Selon lui, il est important d’élire des représentants pour les différents groupes d’influence, la société civile et les gens du secteur privé pour « s’assurer que la négociation soit faite en bonne et due forme. » Autrement dit, tous ces groupes doivent être représentés, lors de décisions politiques.
« Considérant le climat actuel, je dirais que c'est difficile, parce que nos représentants au niveau de l’État ne manifestent pas d’intérêt aux revendications collectives. », soutient Euzebe Roudy, habitant du Cap-Haïtien, deuxième ville la plus importante du pays.
« Ça prend un président, ça prend des institutions fonctionnelles, si on veut qu’il se passe quelque chose. » affirme M. Rivard
M. Roudy a une vision comparable: « C’est le temps de changer l’ensemble du gouvernement, pour [y] mettre des hommes et des femmes qui voient d’abord le pays. »
Situation anxiogène
La République d’Haïti est plongée dans une importante crise humanitaire. Depuis l’assassinat du président Jovenel Moïse, le 7 juillet 2021, la situation politique s’est considérablement dégradée.

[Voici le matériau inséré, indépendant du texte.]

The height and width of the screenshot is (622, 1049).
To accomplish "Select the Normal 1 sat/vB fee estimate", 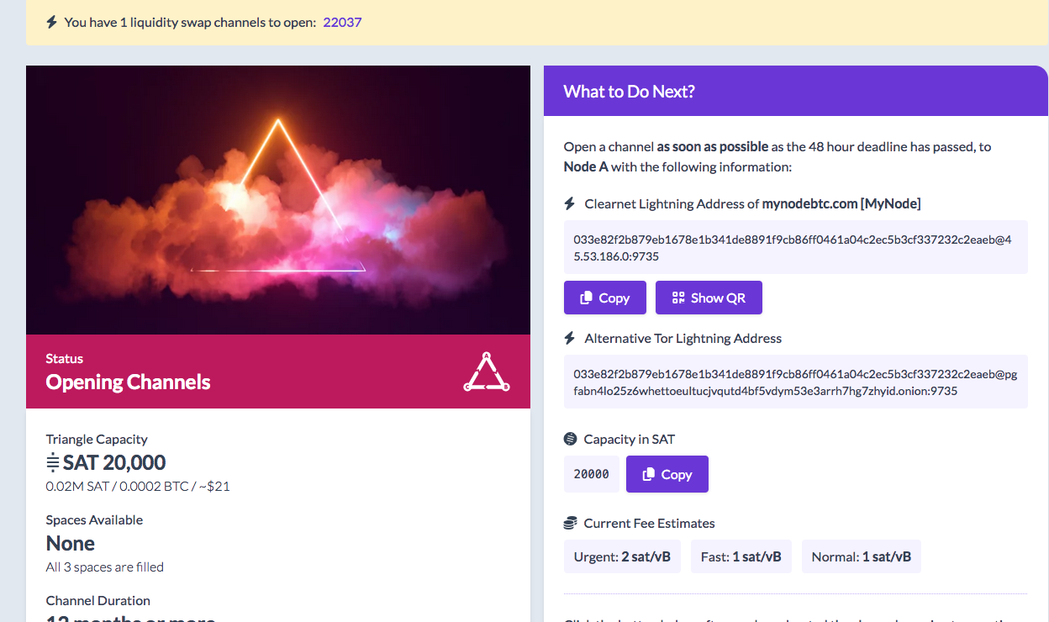I will coord(861,556).
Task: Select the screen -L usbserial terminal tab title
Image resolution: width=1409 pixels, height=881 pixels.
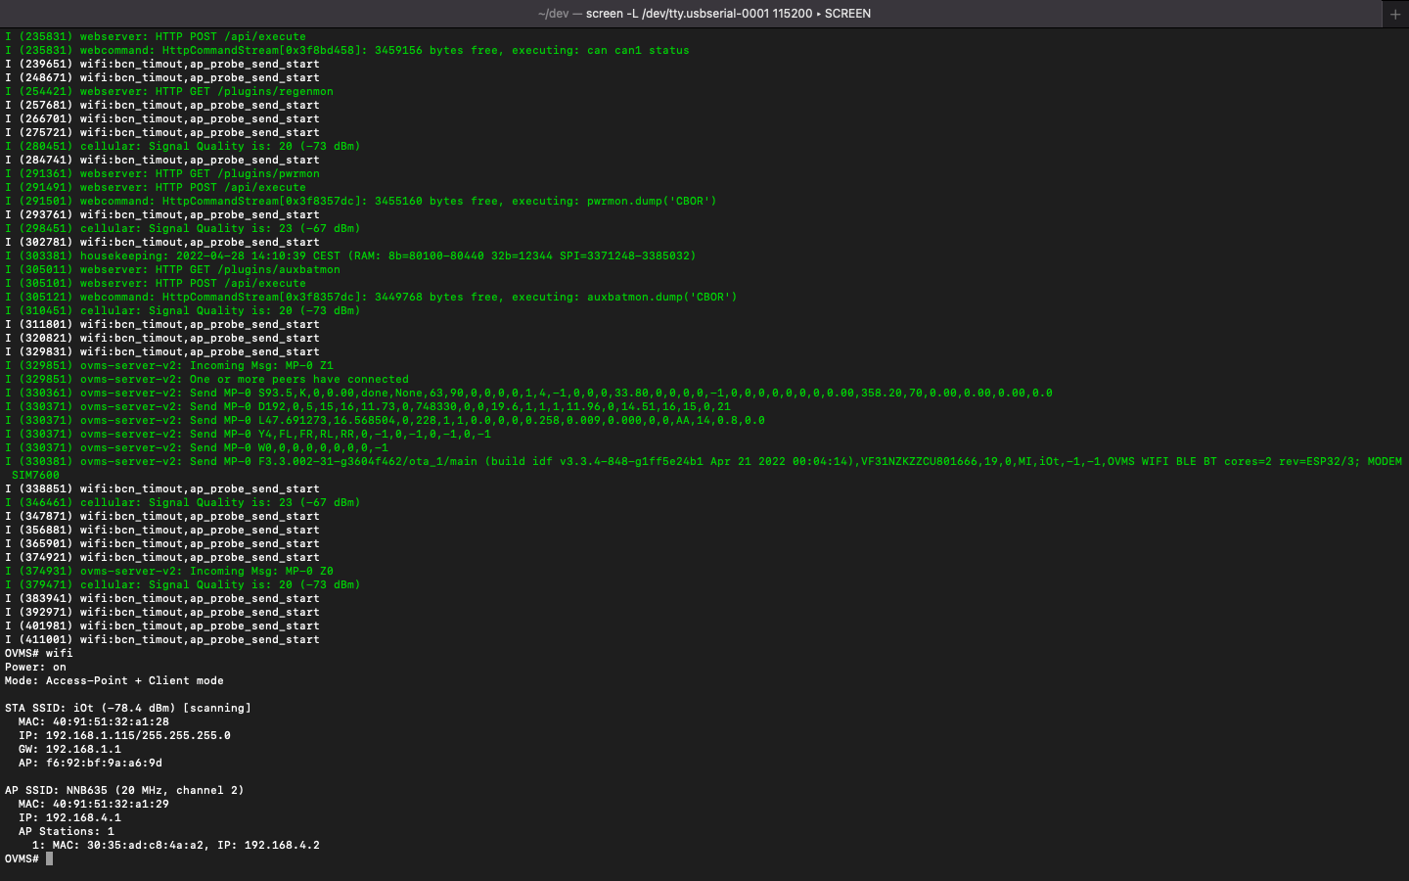Action: coord(704,14)
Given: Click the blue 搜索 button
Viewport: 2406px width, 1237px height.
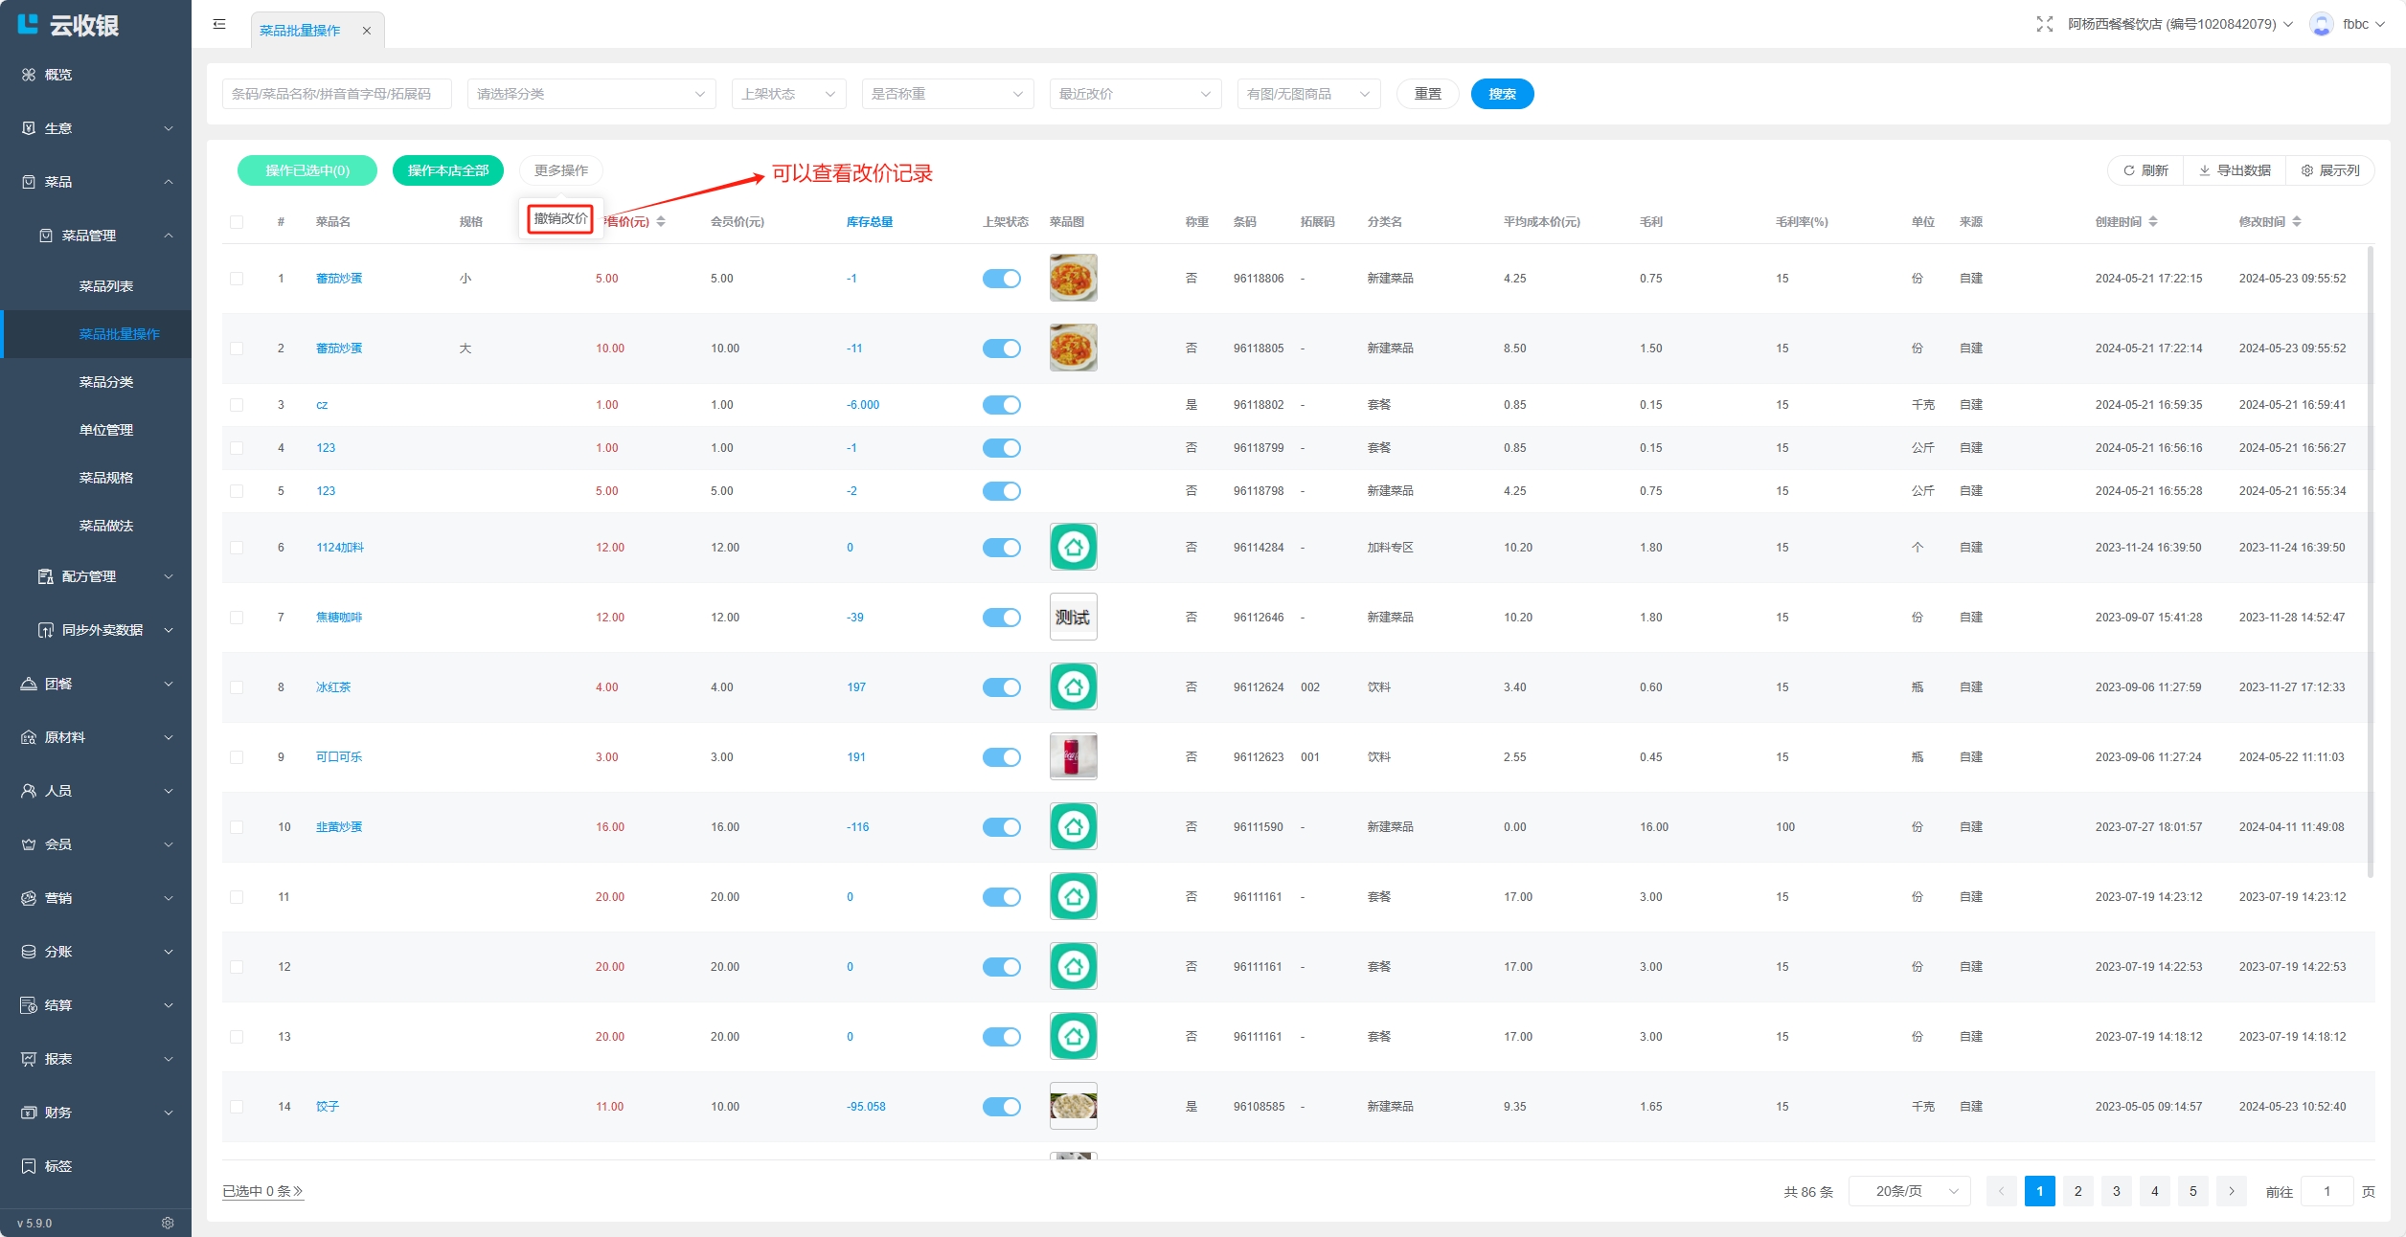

Cette instabilité politique a engendré une crise de sécurité. Au mois d’octobre 2022, les bandes criminelles contrôlent jusqu’à 60 % de la capitale Port-au-Prince. Celles-ci bloquent le port et rendent l’accès à l’eau difficile.
Pour les Haïtiens et Haïtiennes, la situation est anxiogène : « on redoute toujours l'attaque d’une personne armée : soit à la maison, soit en circulant à travers les rues pour s'occuper de ses affaires personnelles. », raconte M. Roudy.
La population est aussi touchée par une importante insécurité alimentaire. Beaucoup doivent se contenter d’un seul repas par jour, constitué d’aliments de mauvaise qualité.
Appuyer, former et reformer
« Envoyer des forces de sécurité pour essayer de ramener un peu de sécurité en Haïti, c’est comme mettre un pansement sur un bobo qui ne guérit pas », s’exclame Gilles Rivard.
Il est d’avis qu’appuyer, former et reformer la Police Nationale d’Haïti sera plus efficace à long terme.
Depuis fin octobre, le Canada mène d’ailleurs une mission de reconnaissance en Haïti, dans le but d’évaluer les besoins du pays. La délégation apportera son soutien aux forces de sécurités haïtiennes, afin de les aider à lutter contre les gangs de rue.
Selon Euzebe Roudy, les acteurs internationaux peuvent aider Haïti en l’accompagnant dans la réforme et le développement de son agriculture : « Haïti est un pays essentiellement agricole. Pourtant, 85 % des produits alimentaires viennent de l'extérieur. », souligne-t-il.
Gilles Rivard affirme qu’il n’y a pas de solution idéale à court terme. Il mentionne cependant que le pays a un énorme potentiel économique, notamment grâce à sa grande main-d’œuvre.